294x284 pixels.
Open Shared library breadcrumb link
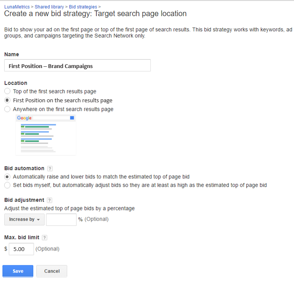pyautogui.click(x=49, y=7)
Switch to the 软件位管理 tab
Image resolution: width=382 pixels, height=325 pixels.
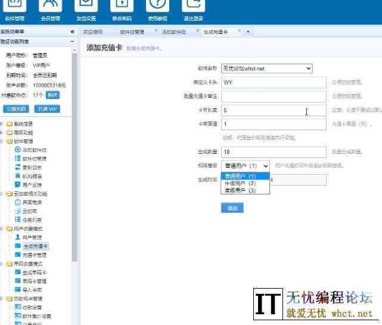[132, 32]
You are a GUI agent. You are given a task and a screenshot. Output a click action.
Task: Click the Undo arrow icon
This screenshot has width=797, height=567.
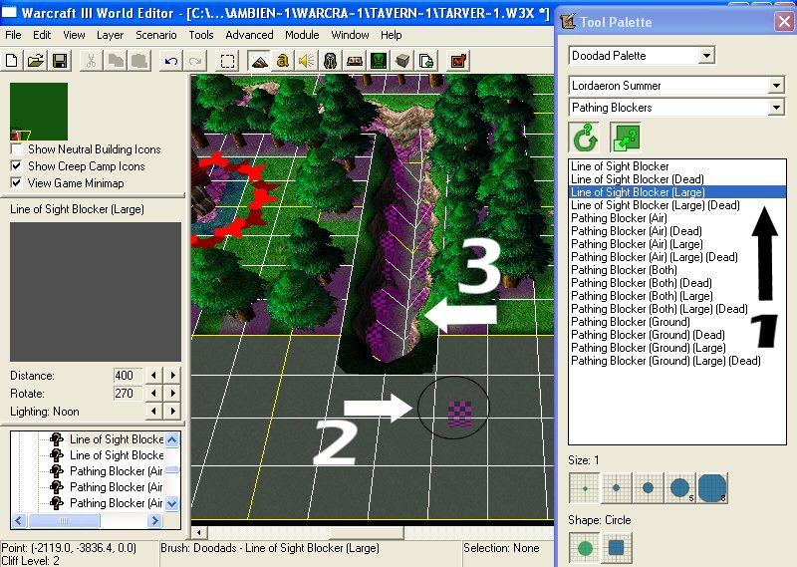(171, 62)
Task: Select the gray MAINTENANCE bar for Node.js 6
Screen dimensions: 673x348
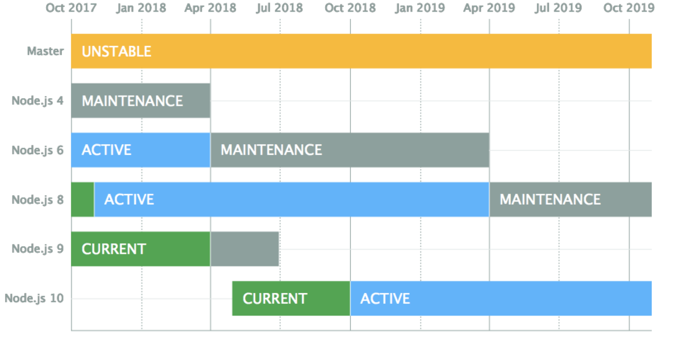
+++
What the task asks: Transcribe all the material exactly; skip every image.

Written response:
294x284 pixels.
Open Shared library breadcrumb link
pyautogui.click(x=49, y=7)
Switch to the 软件位管理 tab
Image resolution: width=382 pixels, height=325 pixels.
[132, 32]
You are a GUI agent. You are given a task and a screenshot. Output a click action.
Task: Click the Undo arrow icon
This screenshot has width=797, height=567.
(171, 62)
Task: Select the gray MAINTENANCE bar for Node.js 6
Screen dimensions: 673x348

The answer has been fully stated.